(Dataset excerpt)
______

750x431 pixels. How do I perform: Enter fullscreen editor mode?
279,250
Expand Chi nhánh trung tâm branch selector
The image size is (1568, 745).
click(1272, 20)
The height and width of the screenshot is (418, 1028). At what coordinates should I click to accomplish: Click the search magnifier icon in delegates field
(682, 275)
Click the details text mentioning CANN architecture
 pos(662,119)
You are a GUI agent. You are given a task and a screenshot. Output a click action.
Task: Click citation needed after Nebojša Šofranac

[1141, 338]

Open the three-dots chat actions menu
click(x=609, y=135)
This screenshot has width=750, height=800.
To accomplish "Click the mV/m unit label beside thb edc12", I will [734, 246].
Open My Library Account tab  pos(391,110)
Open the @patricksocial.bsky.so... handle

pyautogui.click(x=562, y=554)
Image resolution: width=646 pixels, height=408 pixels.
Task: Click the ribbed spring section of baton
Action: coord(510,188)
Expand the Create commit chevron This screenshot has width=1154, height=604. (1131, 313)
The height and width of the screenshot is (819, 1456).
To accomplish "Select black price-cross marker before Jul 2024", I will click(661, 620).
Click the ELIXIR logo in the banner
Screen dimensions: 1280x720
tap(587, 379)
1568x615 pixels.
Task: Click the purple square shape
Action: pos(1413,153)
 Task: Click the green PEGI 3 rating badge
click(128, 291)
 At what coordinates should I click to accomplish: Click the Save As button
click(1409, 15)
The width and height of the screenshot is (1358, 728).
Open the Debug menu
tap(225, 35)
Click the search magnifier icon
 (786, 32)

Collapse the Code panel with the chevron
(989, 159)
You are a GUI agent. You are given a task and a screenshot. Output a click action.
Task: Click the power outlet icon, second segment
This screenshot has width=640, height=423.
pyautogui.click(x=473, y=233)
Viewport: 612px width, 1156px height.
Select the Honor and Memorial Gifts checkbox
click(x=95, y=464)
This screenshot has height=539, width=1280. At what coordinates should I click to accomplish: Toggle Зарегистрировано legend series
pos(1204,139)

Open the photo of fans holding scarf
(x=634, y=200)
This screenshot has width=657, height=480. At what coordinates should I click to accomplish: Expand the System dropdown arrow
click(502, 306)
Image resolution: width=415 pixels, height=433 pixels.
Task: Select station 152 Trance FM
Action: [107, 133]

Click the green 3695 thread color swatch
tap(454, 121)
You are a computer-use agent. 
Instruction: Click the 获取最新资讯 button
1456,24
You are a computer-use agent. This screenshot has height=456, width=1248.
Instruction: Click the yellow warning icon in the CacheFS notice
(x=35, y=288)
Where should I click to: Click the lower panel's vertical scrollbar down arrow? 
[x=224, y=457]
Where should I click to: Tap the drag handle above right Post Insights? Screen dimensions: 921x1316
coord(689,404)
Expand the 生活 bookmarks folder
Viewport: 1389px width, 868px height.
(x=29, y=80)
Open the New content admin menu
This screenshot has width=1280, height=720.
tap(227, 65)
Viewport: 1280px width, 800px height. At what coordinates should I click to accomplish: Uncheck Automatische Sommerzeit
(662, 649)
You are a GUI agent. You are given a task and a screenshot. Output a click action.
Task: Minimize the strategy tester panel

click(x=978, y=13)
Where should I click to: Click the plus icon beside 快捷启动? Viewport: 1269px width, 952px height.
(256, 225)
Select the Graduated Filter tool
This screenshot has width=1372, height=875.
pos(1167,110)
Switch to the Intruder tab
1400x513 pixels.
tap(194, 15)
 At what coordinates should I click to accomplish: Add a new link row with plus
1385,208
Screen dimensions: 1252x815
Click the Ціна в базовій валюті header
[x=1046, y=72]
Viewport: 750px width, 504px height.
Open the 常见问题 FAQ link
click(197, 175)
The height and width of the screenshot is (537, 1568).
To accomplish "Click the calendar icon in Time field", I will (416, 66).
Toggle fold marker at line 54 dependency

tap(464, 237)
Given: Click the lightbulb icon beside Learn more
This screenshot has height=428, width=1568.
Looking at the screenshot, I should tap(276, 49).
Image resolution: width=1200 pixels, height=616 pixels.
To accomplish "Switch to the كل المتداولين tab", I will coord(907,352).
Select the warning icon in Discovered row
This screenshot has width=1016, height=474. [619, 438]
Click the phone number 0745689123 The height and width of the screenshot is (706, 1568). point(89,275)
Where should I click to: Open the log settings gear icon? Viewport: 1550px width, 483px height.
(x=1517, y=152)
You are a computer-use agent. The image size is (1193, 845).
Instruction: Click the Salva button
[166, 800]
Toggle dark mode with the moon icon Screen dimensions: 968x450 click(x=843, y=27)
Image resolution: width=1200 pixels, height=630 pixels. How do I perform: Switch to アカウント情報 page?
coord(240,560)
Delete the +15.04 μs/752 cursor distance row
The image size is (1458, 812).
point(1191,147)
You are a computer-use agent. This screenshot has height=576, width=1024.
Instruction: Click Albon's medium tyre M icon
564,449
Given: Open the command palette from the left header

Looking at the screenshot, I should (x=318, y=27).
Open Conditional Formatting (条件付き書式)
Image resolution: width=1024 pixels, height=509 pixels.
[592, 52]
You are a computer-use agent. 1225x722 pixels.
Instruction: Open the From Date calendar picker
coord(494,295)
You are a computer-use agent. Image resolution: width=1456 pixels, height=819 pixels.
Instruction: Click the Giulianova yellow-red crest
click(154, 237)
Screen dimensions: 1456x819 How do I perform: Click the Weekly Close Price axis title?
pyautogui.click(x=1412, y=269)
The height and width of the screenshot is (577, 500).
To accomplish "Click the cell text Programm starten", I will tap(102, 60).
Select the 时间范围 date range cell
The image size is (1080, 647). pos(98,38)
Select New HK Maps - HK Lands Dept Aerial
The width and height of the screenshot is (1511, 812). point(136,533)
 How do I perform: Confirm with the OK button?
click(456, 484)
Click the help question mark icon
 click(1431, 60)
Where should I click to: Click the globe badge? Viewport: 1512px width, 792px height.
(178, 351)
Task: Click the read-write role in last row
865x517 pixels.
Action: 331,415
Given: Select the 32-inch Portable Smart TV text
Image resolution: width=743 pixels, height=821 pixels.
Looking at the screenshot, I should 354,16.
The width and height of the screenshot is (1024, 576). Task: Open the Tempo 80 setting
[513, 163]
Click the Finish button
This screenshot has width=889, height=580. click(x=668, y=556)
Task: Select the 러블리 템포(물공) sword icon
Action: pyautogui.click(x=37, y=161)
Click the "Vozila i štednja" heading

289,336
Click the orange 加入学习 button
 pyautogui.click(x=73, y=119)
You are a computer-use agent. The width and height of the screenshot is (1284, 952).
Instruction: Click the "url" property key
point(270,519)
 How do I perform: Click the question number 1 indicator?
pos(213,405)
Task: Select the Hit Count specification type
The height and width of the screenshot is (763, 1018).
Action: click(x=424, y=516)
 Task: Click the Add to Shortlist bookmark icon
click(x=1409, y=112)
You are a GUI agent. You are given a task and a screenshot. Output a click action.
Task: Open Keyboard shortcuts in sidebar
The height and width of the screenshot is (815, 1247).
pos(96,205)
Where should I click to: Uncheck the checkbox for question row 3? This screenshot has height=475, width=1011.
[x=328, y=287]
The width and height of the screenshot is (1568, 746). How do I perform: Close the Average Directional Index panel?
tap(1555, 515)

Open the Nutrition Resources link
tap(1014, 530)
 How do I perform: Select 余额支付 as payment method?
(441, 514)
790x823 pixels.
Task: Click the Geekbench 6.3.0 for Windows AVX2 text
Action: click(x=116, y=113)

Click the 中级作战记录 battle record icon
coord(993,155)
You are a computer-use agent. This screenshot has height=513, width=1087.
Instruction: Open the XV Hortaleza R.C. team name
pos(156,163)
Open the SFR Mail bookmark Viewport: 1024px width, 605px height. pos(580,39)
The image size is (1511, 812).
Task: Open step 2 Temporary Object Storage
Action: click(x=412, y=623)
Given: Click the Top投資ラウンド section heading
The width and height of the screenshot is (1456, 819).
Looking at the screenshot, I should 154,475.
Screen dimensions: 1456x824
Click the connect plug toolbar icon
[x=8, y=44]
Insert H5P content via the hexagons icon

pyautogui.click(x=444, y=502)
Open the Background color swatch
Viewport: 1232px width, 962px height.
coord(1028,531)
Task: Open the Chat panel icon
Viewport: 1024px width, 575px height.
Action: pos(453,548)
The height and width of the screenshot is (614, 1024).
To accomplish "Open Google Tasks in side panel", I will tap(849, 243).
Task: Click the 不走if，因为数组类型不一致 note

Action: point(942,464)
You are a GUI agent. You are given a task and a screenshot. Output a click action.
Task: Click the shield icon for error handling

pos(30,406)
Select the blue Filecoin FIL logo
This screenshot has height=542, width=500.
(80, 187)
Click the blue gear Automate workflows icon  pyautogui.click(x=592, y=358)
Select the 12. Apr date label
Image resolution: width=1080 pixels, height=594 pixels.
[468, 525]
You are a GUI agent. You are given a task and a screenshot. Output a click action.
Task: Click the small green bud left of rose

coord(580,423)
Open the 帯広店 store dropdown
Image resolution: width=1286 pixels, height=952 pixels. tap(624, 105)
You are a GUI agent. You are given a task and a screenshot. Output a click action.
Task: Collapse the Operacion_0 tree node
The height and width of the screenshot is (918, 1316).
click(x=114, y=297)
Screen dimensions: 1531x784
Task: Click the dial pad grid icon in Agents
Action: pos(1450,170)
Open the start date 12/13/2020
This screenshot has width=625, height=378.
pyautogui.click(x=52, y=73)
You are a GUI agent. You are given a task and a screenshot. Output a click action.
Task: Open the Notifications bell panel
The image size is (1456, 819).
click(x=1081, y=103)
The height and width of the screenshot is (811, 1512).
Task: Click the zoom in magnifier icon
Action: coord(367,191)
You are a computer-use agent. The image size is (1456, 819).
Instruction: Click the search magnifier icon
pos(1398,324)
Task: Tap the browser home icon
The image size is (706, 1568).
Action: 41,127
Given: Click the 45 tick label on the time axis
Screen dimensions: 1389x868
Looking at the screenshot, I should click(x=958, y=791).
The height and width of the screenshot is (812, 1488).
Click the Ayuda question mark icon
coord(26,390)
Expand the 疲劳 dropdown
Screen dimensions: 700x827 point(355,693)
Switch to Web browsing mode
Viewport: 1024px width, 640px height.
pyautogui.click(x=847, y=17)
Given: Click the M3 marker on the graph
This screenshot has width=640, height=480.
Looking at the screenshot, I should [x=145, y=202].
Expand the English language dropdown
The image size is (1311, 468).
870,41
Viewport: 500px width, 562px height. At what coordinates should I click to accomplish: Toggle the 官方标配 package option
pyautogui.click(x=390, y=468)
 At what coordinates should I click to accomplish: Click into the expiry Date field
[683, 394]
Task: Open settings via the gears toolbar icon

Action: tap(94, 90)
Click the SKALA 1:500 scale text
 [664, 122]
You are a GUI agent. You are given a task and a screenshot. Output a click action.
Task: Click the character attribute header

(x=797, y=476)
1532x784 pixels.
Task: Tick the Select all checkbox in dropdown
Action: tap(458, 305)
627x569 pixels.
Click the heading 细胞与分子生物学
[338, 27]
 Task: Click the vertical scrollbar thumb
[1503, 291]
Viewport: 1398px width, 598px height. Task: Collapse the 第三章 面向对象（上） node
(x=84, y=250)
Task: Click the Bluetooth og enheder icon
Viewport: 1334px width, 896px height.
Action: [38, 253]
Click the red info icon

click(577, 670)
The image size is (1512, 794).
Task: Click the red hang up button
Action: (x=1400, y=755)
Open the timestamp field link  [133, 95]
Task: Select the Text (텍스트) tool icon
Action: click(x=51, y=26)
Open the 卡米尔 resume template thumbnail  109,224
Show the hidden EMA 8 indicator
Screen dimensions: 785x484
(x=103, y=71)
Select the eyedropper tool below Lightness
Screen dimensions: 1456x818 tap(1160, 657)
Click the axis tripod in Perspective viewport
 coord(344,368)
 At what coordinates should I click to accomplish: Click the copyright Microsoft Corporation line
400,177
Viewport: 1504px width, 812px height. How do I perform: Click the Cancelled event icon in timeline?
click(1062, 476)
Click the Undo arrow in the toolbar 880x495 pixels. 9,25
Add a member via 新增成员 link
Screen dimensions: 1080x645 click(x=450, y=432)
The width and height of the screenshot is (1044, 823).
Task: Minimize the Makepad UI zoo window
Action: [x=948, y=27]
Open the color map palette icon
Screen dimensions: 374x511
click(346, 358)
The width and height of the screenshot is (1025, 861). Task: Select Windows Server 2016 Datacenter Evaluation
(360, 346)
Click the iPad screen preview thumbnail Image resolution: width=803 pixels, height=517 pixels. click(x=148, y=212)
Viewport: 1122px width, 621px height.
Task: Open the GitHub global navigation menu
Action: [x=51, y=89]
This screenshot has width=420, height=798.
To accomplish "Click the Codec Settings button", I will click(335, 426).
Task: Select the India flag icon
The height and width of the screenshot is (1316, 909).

______

SHORT PROBLEM » Please update the lines from the start of the Dataset excerpt through the line containing "will [734, 246].", inclusive, changing every "screenshot" to "screen capture" and leaving everything else as it is.

ANSWER TO THE PROBLEM »
750x431 pixels. How do I perform: Enter fullscreen editor mode?
279,250
Expand Chi nhánh trung tâm branch selector
The image size is (1568, 745).
click(1272, 20)
The height and width of the screen capture is (418, 1028). At what coordinates should I click to accomplish: Click the search magnifier icon in delegates field
(682, 275)
Click the details text mentioning CANN architecture
 pos(662,119)
You are a GUI agent. You are given a task and a screen capture. Output a click action.
Task: Click citation needed after Nebojša Šofranac

[1141, 338]

Open the three-dots chat actions menu
click(x=609, y=135)
This screen capture has width=750, height=800.
To accomplish "Click the mV/m unit label beside thb edc12", I will [734, 246].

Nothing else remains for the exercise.